Records for this task:
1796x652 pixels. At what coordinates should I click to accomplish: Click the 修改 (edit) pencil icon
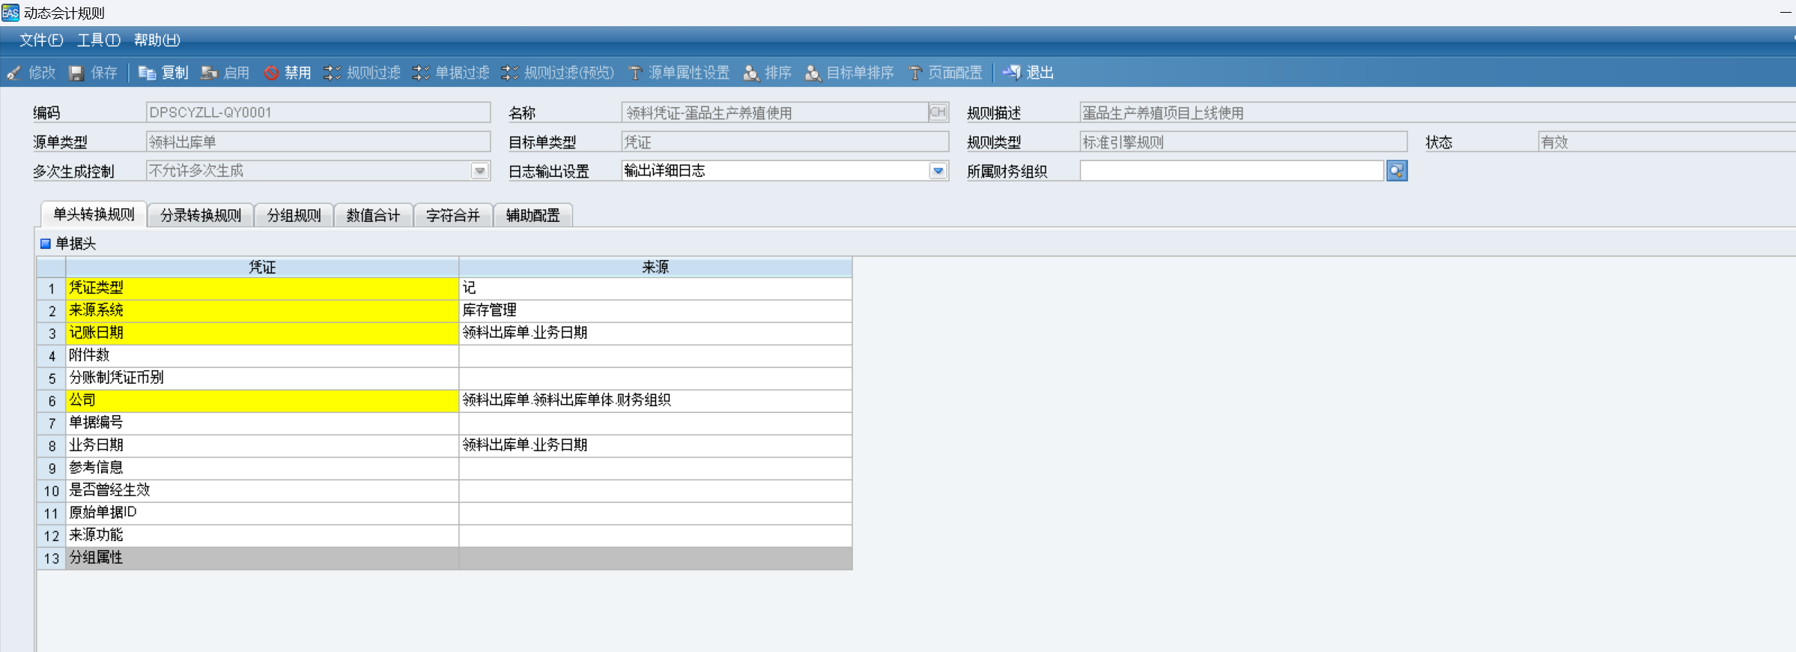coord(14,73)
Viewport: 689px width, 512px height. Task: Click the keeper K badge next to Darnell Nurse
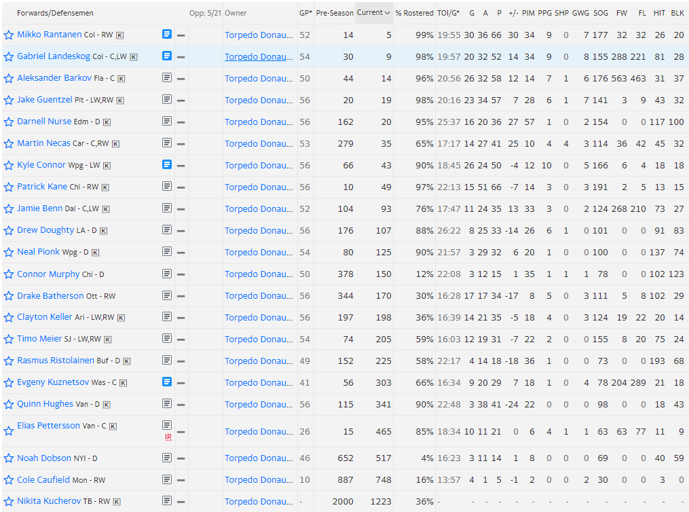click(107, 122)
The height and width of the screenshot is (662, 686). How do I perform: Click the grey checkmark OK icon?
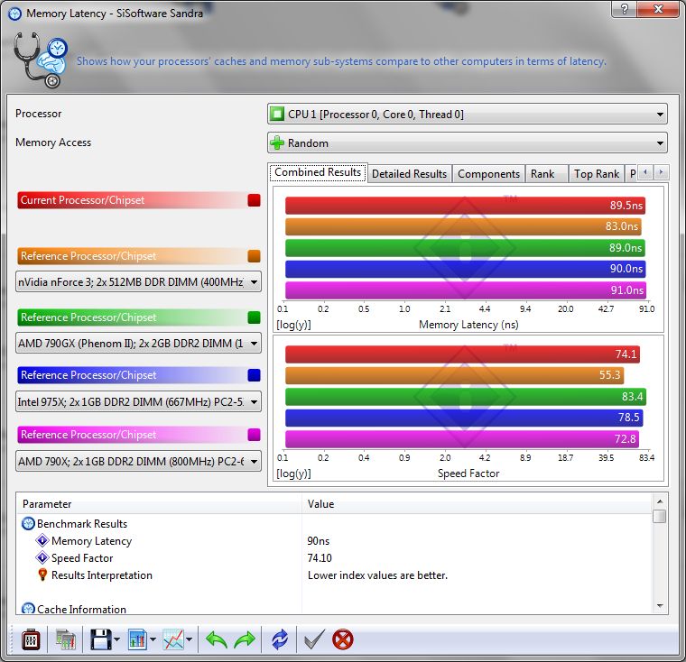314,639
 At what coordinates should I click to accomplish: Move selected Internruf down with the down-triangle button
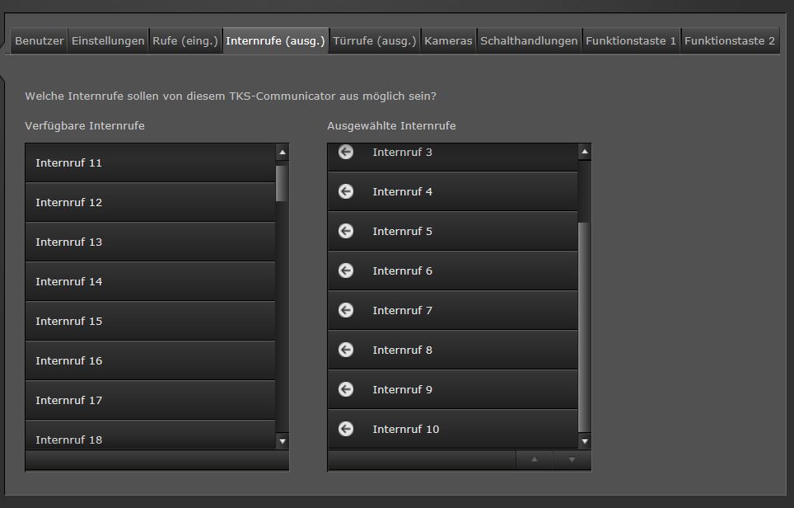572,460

Work instructions: Set down exactly and only the lines from the line that contains "The height and" through the last line of the entries above, with both of those lines included and the pictures left out.

Result:
The height and width of the screenshot is (662, 686). How do I perform: Click the grey checkmark OK icon?
314,639
 At what coordinates should I click to accomplish: Move selected Internruf down with the down-triangle button
572,460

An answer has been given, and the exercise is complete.